The task → Could you find each line of the data below that contains the word "agent" and copy those lines?

[Saved data entries]
[Start of Attachment]
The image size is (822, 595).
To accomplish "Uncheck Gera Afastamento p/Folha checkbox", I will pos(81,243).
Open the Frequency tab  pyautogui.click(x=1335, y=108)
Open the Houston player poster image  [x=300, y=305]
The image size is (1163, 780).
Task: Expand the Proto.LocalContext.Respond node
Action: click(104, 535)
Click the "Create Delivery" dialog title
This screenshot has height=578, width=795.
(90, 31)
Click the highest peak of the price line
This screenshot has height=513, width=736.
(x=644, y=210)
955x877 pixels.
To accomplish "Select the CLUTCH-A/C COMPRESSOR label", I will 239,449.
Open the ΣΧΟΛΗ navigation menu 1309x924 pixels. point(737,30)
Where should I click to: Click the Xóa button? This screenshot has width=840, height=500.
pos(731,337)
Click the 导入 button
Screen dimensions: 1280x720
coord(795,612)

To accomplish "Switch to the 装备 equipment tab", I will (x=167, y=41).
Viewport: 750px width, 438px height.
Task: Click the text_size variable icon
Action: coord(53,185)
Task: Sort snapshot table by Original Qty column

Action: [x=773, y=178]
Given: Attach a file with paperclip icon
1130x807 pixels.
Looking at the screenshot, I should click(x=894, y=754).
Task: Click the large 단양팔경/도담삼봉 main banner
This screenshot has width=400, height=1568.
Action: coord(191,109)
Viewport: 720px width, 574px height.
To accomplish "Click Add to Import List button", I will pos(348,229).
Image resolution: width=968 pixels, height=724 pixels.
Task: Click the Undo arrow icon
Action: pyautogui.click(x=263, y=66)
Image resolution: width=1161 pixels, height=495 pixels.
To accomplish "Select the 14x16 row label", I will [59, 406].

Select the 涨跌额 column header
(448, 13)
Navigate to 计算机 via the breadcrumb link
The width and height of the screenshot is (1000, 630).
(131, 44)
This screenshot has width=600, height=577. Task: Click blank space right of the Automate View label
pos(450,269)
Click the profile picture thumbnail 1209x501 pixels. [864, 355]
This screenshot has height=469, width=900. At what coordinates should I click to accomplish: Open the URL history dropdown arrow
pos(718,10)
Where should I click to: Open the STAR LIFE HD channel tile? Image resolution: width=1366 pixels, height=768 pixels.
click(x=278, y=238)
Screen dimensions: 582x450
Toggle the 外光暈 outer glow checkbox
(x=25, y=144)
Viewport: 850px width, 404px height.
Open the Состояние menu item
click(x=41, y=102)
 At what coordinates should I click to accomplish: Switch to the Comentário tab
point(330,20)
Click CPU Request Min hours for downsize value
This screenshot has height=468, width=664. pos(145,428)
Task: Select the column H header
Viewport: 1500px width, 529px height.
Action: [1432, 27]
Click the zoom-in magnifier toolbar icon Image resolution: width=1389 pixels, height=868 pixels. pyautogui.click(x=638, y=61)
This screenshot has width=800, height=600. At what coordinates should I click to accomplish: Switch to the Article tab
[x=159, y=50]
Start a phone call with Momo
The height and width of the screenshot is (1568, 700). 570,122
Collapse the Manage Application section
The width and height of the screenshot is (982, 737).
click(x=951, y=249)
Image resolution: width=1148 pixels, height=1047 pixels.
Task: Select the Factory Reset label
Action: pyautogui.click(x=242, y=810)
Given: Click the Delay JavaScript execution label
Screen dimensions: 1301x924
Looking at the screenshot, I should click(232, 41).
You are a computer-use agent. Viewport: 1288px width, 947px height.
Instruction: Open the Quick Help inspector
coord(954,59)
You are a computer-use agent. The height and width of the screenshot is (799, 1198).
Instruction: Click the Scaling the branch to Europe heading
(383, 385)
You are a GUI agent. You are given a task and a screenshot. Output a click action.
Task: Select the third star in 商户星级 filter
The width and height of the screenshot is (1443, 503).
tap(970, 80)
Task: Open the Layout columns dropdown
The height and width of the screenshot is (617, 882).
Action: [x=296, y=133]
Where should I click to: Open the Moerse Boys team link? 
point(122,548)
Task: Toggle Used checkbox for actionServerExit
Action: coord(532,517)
[End of Attachment]
Finished task →
You are a computer-use agent. Viewport: 1288px width, 947px height.
You are a computer-use agent. The height and width of the screenshot is (799, 1198).
You are a GUI agent. You are given a task and a screenshot. Output a click action.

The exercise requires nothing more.